====== 抜粋本文
スーパーマーケットに見る流通の歴史

スーパーマーケットに見る流通の歴史

スーパーマーケットは技術革新から生まれた

いまや日本の誰もが親しんでいる町のスーパーマーケット、その源流は約100年前のイノベーション(技術革新)にあります。レジスターという機械の開発、お客が自分で商品をレジに持っていくセルフサービスというシステム、それらのイノベーションの組み合わせによって、スーパーマーケットという新しい流通の形が生まれました。

日本とアメリカの流通の違い

アメリカなどで発展したスーパーマーケットは、日本では1950年代に導入されますが、アメリカと日本とでは文化的背景が大きく違っています。アメリカのスーパーマーケットでは、とにかく大量の商品を扱っていますが、商品のアイテム数はそれほど多くありません。日本のスーパーマーケットは、細かく分かれたニーズに対応するためアイテム数が非常に多く、また生鮮食品が多数含まれているというのが、アメリカのスーパーマーケットにはない特徴です。
============
*課題の内容*
[a] スーパーマーケットの流通史の本文のうち、「日本とアメリカの流通の違い」を含む語句で始まり「マーケットにはない特徴です。」で終わる部分を、「アイテム数」を「品目数」に差し替えて示してください。
[b] スーパーマーケットの流通史の本文を、最後の文の後から書き継いでください。
この後に続く資料は、本文とは別の出典から取られたものです。
====== データ部分
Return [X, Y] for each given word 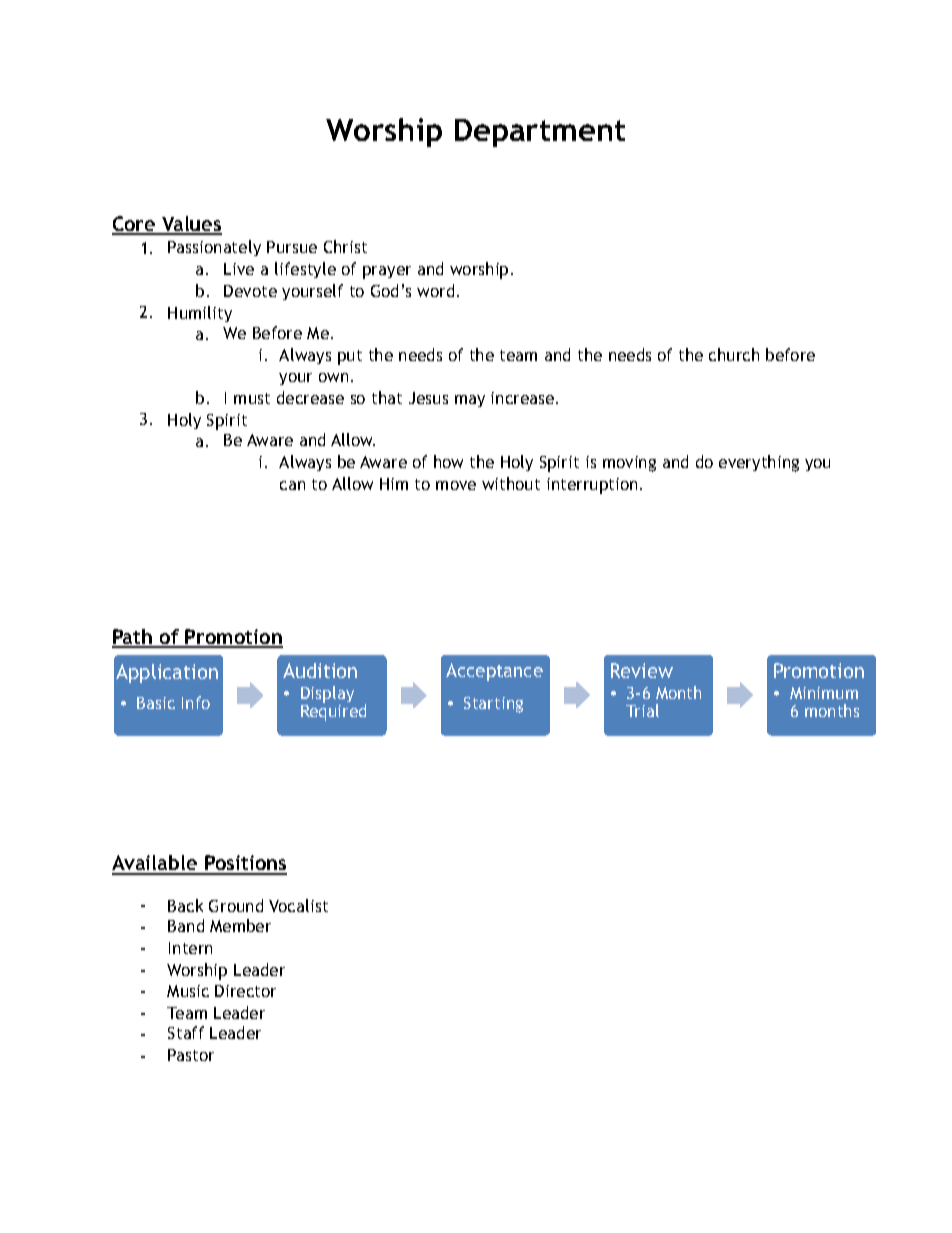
============
*各課題の解答*
[a]
日本とアメリカの流通の違い

アメリカなどで発展したスーパーマーケットは、日本では1950年代に導入されますが、アメリカと日本とでは文化的背景が大きく違っています。アメリカのスーパーマーケットでは、とにかく大量の商品を扱っていますが、商品の品目数はそれほど多くありません。日本のスーパーマーケットは、細かく分かれたニーズに対応するため品目数が非常に多く、また生鮮食品が多数含まれているというのが、アメリカのスーパーマーケットにはない特徴です。

[b]
その昔江戸の町では、町人たちはみんな4畳半くらいの狭い部屋に一家で住んでおり、物を置くスペースが限られていたため、食料を貯蔵するという考え方がありませんでした。当時の日々必要なぶんだけを買うという当用買いの習慣が現在の日本でも続いており、1週間に一度食料をどっさり買い込み、自動車に積め込むようなアメリカ型とは、物流に対する発想が根本的に違っているのです。だからこそ日本のスーパーマーケットは、日本独自の発展を遂げていきました。

法規制を乗り越えて発展を続ける

そして1970年代には、コンビニエンスストアが日本に上陸しました。当時日本には「大店法」という法律があり、大規模小売店舗では、営業時間や営業日数などが大きく制限されていました。コンビニエンスストアは全国に店舗を持つ巨大チェーンでありながら、あくまで小規模店舗として展開したために、24時間営業が可能となったのです。アメリカなどからコンセプトを取り入れつつも、日本の文化や法規制に応じ、日本は独自の流通を発展させてきたというわけです。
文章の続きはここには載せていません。